Preacher: Pastor Liz Miller
Date: November 8, 2020
Text: Amos 5:18-24
I’ve spent the better part of this week wondering what a post-election sermon would look like in 2020. I assumed that I needed to know the results before I could find my inspiration, that the political climate might change the arc of what I am called to preach this week. Then I received a text message that changed my perspective, or rather, brought it back to God’s
perspective.
A wise woman reminded me of a question posed to me early in 2016 when I was interviewing to be Edgewood’s perspective pastor. The last question the search committee asked me was, “What are you going to preach on the Sunday before the 2016 presidential election?”
The answer then is the same today: our worship is grounded in story and a faith that outlasts the politics of today. Our call is the same today as the same yesterday, same after the 2020 presidential election as it was before and after the 2016 election.
I want to do something that I almost never do, and I want to share some of my sermon from November 6, 2016, a day when we were in the same liminal space we were in this week, at the threshold of something new but not knowing what would unfold or where we would go next.

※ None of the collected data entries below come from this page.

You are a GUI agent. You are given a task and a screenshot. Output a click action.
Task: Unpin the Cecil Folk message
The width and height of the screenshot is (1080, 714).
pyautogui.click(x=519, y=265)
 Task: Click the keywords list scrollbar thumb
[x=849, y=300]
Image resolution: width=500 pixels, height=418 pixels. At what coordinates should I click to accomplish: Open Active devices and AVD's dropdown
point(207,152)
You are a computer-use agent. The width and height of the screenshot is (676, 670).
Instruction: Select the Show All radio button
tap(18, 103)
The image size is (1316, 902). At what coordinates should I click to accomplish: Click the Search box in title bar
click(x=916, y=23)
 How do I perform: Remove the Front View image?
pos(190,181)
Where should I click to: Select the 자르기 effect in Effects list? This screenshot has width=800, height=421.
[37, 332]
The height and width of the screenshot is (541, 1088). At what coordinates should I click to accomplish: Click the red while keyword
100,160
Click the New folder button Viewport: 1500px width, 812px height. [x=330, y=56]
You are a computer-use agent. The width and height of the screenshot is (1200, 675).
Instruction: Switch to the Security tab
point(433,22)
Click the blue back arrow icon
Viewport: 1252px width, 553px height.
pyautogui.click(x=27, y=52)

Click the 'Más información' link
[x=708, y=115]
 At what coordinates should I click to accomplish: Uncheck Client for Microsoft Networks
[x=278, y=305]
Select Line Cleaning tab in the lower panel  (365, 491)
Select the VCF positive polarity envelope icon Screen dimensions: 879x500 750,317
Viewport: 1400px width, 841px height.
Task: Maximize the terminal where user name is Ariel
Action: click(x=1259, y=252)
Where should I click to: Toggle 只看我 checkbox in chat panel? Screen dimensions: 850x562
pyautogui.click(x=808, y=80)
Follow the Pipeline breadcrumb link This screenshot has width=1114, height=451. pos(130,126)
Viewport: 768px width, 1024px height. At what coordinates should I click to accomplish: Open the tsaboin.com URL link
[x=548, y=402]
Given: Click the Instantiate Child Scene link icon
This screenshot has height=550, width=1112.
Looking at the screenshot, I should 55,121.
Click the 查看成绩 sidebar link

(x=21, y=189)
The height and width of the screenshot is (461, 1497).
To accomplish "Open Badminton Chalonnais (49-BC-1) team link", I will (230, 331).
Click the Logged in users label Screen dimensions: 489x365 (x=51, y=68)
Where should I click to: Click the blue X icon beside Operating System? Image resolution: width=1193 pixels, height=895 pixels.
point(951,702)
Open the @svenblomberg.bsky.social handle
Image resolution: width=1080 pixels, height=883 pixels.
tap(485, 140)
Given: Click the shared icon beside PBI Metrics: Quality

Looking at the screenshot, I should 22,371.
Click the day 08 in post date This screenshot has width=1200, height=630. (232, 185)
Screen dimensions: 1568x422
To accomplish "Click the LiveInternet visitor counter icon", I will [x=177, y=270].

These words were as true four years ago as they are today:
“As we enter into a week when the only thing certain is that big changes are coming, we are called to remember where our hope comes from. Does our hope come from Washington? Has our hope ever come from Washington? We are a people who have historically worked with the system to enact justice, and worked to change the system whenever it fails, but we have never been a people to turn to the government for hope, love, or comfort. The nature of political campaigning, especially on the presidential scale,
is that our candidates try to convince us that they alone can save us and protect us. This is not and has never been true. We are not in the business of electing Saviors. We are electing representatives for whom we will hold accountable to work and represent not just us, but all of God’s people.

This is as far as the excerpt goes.